[Your task]: Every line in the records below that holds the word "query" is to be copied.

[Stored data]

--- START ---

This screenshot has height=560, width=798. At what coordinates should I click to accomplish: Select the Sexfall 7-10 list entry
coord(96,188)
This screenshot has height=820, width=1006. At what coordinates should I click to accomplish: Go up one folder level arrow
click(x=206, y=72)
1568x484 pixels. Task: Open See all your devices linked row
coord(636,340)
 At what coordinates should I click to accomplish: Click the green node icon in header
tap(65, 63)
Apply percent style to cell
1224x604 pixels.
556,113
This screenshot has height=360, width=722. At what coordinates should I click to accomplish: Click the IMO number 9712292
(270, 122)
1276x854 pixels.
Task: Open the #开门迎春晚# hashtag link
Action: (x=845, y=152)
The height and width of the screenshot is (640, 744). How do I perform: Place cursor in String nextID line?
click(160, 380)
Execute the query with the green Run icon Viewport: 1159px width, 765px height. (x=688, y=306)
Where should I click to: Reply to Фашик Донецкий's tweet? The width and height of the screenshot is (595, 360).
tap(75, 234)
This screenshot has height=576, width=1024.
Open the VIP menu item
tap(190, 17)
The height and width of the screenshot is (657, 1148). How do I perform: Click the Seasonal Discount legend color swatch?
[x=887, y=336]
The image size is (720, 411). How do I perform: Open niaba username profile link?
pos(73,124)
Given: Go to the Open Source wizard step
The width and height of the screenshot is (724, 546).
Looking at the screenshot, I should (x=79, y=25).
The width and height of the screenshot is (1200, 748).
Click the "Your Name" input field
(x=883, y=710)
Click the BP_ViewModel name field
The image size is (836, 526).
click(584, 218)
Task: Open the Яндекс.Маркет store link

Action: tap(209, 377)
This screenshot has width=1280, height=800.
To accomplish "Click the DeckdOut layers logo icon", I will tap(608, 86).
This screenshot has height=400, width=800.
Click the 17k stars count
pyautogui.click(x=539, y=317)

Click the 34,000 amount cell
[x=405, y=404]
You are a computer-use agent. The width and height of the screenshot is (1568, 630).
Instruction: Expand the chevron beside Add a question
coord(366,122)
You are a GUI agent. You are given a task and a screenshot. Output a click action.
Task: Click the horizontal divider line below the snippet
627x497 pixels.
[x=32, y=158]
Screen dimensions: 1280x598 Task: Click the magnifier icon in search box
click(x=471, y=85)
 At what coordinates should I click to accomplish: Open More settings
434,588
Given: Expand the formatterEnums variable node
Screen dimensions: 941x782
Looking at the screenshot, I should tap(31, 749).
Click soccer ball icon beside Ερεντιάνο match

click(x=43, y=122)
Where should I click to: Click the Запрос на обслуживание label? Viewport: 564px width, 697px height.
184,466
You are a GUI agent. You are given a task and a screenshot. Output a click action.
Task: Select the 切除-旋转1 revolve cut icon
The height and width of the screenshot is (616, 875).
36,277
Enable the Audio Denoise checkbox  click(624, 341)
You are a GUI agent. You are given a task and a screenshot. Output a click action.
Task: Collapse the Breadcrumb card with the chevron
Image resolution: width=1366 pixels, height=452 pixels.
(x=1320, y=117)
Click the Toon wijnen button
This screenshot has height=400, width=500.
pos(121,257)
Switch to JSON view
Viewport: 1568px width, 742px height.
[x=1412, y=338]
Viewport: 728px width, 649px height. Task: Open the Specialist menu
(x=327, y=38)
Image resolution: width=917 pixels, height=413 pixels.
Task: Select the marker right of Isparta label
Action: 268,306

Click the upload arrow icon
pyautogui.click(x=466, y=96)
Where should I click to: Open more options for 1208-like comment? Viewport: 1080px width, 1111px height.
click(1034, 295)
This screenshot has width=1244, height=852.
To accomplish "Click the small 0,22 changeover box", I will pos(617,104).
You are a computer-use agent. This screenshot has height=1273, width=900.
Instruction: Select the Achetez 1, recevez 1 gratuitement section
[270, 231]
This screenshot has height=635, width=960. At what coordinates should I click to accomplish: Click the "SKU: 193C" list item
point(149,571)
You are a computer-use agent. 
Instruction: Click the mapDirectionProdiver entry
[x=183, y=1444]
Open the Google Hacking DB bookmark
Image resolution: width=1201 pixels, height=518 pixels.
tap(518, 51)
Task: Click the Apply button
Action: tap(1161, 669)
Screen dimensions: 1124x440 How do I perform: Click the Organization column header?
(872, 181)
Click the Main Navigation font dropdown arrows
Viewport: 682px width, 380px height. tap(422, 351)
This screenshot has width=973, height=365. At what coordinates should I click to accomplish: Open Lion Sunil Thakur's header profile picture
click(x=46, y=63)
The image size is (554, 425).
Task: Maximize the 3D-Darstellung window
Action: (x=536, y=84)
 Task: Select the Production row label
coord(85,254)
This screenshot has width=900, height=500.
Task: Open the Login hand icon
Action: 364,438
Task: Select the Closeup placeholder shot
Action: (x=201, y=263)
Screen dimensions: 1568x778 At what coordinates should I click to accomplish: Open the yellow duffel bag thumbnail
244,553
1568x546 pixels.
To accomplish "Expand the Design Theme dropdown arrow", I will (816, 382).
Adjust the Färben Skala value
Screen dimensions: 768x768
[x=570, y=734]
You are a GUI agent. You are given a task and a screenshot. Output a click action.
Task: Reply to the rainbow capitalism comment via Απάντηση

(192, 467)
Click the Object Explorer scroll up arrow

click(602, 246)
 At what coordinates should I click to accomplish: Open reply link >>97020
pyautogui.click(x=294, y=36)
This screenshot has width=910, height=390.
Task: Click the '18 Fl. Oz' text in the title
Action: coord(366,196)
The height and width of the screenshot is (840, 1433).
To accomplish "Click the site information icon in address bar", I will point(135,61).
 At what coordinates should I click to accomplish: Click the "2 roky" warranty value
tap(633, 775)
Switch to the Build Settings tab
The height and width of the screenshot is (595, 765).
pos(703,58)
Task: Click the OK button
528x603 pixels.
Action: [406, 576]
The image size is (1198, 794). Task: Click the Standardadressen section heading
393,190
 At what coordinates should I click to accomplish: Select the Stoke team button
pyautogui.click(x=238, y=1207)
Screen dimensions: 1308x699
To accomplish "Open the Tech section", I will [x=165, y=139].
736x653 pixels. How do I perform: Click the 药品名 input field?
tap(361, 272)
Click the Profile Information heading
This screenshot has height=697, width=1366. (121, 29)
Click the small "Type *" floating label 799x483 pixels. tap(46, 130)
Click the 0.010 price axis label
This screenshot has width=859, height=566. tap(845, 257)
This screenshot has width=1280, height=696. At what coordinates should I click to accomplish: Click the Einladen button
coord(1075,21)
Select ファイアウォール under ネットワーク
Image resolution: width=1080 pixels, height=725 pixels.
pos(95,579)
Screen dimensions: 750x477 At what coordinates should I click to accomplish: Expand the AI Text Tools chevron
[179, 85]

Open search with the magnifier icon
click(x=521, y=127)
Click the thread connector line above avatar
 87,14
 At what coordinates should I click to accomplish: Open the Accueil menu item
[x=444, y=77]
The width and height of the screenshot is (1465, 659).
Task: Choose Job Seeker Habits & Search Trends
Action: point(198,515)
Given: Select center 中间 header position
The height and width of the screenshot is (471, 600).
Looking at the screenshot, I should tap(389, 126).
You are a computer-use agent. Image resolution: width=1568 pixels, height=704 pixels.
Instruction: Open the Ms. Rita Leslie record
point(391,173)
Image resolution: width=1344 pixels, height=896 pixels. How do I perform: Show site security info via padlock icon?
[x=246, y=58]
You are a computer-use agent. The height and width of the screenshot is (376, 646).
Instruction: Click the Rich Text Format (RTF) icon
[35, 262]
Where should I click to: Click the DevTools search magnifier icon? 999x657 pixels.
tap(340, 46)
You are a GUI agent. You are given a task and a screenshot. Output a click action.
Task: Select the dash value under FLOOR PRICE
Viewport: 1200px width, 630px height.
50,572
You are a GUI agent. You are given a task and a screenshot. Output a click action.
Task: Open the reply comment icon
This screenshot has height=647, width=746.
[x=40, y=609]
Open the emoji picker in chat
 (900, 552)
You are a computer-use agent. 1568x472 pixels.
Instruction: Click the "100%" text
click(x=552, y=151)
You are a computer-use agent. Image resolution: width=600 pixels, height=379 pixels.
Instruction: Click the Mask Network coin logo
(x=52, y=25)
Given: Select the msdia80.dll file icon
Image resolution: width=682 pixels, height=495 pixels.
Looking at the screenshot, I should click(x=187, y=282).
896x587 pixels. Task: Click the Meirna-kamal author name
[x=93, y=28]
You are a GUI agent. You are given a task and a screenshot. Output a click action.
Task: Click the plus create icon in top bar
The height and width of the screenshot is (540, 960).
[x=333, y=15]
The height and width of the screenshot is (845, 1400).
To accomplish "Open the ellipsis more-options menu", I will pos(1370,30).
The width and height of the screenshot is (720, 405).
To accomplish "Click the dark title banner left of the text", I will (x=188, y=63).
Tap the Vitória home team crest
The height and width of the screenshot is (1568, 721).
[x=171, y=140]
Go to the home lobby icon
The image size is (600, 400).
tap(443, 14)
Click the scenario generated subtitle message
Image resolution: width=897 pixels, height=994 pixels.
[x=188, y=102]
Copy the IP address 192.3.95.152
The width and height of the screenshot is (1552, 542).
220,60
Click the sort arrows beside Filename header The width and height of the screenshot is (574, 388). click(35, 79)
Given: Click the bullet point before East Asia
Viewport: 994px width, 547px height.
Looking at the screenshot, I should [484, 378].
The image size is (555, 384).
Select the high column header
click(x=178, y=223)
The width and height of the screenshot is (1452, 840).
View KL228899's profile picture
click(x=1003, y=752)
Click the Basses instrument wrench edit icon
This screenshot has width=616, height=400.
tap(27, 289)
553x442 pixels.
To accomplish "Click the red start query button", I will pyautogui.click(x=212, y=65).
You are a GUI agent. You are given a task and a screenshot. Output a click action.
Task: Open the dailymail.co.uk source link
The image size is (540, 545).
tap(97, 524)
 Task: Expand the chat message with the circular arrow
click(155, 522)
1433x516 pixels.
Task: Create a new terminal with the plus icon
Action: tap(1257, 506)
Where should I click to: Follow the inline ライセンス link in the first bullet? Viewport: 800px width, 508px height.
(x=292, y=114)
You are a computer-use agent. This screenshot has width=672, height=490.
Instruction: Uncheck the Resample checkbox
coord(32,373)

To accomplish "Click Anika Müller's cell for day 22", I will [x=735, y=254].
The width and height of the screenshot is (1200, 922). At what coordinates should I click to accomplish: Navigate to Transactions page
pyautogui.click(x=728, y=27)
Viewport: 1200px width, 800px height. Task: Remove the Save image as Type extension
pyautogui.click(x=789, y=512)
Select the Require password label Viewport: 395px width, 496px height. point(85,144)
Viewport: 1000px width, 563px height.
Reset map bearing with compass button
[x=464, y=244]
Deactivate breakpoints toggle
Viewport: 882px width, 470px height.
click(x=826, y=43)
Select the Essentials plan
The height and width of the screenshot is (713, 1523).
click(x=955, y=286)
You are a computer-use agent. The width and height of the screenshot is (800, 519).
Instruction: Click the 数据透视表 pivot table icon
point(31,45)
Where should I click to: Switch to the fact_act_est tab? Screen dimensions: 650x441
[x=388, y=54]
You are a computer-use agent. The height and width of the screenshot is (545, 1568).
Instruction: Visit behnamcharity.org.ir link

--- END ---

[Exercise response]:
Execute the query with the green Run icon Viewport: 1159px width, 765px height. (x=688, y=306)
To accomplish "Click the red start query button", I will pyautogui.click(x=212, y=65).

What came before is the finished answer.